- Born: 1970 (age 55–56) Madrid, Spain
- Education: Complutense University of Madrid University of Florence City St George's, University of London Courtauld Institute of Art
- Occupations: art historian Curator

= María López-Fanjul y Díez del Corral =

Spanish art historian

María López-Fanjul y Díez del Corral (Madrid, 1970) is a Spanish art historian. Since December 2025, she has held the position of director of the Museum of Fine Arts of Asturias.

== Education ==
López-Fanjul y Díez del Corral studied art history at the Complutense University of Madrid and the University of Florence between 1997 and 2002. In 2002, she enrolled at City St George's, University of London, where she obtained a master's degree in Museum and Gallery Management. She continued her studies in Madrid, receiving a Diploma of Advanced Studies in Art History in 2005. Between 2007 and 2011, she pursued her Doctor of Philosophy at the Courtauld Institute of Art.

== Career ==
Her first museum experience took place in 2001 while she was a student at the Museo Nacional Centro de Arte Reina Sofía in Madrid. During her initial period of study abroad in London (2002–2003), she worked in the Middle East section of the Asian Department at the Victoria and Albert Museum.

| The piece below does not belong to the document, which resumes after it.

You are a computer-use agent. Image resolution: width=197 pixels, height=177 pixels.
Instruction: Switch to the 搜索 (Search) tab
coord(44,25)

In 2012, she moved to Germany to work at the Staatliche Museen zu Berlin; She initially worked at the central administration and the Gemäldegalerie (Picture Gallery); from 2017, she served as a curator at the Bode Museum, which houses the sculpture collection and the Museum of Byzantine art and is located on Museum Island. There, she was responsible for the departments of Italian art (post-1500) and Spanish art, as well as research activities.

Alongside other projects, López-Fanjul has curated and organized exhibitions such as The Golden Age: The Era of Velázquez (Gemäldegalerie, 2016; Kunsthalle Munich, 2017) and the A Different Perspective series (Bode Museum, 2019 and 2021), as well as Frank Dialogue: On the History of the Bode Museum (Bode Museum, 2020), Spanish Dialogues: Picasso from the Museum Berggruen at the Bode Museum (Bode Museum, 2023), and The Healing Museum (Bode Museum, 2025).

She has served as the director of the Museum of Fine Arts of Asturias since December 2025. In 2026, she was appointed vice-chair of the "Transfer Advisory Board" at Heidelberg University; An advisory body composed of six international experts, in which López-Fanjul represents the field of the Humanities.

== Publications (selection) ==

- Spaniens goldene Zeit. Die Ära Velázquez in Malerei und Skulptur. Hirmer, Munich 2016, ISBN 978-3-7774-2478-1. Editora.
- Der zweite Blick. Spielarten der Liebe. arthistoricum.net/Universitätsbibliothek Heidelberg, Heidelberg 2020, versión digitalizada. Editora.
  - edición en inglés: The second glance. All Forms of Love. arthistoricum.net/Universitätsbibliothek Heidelberg, Heidelberg 2020, versión digitalizada.
- Der zweite Blick. Frauen. arthistoricum.net/Universitätsbibliothek Heidelberg, Heidelberg 2021, ISBN 978-3-98501-057-8, versión digitalizada. Editora.
  - edición en inglés: The second glance. Women. arthistoricum.net/Universitätsbibliothek Heidelberg, Heidelberg 2021, ISBN 978-3-98501-059-2, versión digitalizada.
- How art works. Von Fragen und Antworten. Deutscher Kunstverlag, Berlin 2022, ISBN 978-3-422-98297-0. Editora junto a Christine Seidel.
  - edición en inglés: How art works. Of questions and answers. Deutscher Kunstverlag, Berlin 2022, ISBN 978-3-422-98303-8.
- Neue kuratorische Strategien für alte Kunstsammlungen: Kunstwissenschaftliche Forschung als Basis für Outreach (= Themenheft Kritische Berichte 50, 4). 2022. Editora junto a Andreas Huth.